DATASET EXTRACT ->
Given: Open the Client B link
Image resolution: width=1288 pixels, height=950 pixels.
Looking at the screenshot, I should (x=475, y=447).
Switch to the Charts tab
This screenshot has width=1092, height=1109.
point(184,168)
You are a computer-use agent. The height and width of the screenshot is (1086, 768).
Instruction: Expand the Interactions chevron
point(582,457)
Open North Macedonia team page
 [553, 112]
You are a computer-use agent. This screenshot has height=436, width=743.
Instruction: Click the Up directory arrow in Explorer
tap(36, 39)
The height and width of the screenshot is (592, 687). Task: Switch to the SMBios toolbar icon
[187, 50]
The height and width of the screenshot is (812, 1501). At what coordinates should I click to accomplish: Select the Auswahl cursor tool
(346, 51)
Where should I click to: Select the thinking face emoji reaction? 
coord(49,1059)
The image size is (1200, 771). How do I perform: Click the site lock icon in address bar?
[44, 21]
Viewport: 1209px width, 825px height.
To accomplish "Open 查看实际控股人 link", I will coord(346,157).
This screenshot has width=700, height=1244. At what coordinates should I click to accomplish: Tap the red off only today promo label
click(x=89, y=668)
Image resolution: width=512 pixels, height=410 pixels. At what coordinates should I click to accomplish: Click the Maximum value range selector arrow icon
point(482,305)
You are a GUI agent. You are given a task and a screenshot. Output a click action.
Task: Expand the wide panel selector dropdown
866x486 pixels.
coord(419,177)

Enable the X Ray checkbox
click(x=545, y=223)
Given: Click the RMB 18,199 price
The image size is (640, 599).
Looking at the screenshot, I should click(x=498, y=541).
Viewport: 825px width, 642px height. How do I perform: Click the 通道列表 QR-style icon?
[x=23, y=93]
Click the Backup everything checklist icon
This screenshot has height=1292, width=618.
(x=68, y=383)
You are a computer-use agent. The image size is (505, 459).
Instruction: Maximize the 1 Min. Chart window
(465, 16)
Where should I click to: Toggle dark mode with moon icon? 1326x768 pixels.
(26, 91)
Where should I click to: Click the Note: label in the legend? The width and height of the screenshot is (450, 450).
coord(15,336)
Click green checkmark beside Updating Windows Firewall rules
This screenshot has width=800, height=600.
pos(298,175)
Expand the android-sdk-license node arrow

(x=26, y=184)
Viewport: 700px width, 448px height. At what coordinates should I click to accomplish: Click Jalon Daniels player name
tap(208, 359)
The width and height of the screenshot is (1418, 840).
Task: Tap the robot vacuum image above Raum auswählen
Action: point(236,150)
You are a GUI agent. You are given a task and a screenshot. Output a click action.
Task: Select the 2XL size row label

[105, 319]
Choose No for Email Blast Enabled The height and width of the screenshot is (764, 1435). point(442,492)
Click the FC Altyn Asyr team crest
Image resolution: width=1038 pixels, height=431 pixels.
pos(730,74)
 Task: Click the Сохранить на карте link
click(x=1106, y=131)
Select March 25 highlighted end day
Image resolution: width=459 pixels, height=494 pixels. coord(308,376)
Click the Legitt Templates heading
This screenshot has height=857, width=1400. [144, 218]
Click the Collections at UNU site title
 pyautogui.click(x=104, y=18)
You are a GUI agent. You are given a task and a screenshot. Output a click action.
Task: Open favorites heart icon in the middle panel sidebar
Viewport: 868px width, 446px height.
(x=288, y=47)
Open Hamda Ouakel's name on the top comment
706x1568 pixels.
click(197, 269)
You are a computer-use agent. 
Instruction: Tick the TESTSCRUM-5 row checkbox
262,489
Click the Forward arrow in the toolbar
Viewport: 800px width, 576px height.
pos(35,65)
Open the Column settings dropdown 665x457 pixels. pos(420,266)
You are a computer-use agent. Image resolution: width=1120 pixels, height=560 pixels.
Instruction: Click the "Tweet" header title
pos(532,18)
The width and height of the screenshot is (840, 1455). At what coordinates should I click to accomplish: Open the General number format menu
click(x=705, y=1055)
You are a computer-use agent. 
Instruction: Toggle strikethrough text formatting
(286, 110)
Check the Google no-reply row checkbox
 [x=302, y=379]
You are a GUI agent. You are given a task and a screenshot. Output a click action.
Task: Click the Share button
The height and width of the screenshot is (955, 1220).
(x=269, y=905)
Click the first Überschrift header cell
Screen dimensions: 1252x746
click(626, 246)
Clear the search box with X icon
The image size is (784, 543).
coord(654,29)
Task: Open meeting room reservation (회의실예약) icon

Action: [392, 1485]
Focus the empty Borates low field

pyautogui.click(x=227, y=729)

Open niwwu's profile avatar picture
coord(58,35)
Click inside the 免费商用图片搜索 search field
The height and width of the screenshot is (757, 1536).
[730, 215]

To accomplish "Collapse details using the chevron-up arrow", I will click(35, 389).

REQUIREMENT -> Every line of the material above that has the string "dropdown" needs pulling out.

RESULT FOR THIS TASK ->
Task: Expand the wide panel selector dropdown
Open the Column settings dropdown 665x457 pixels. pos(420,266)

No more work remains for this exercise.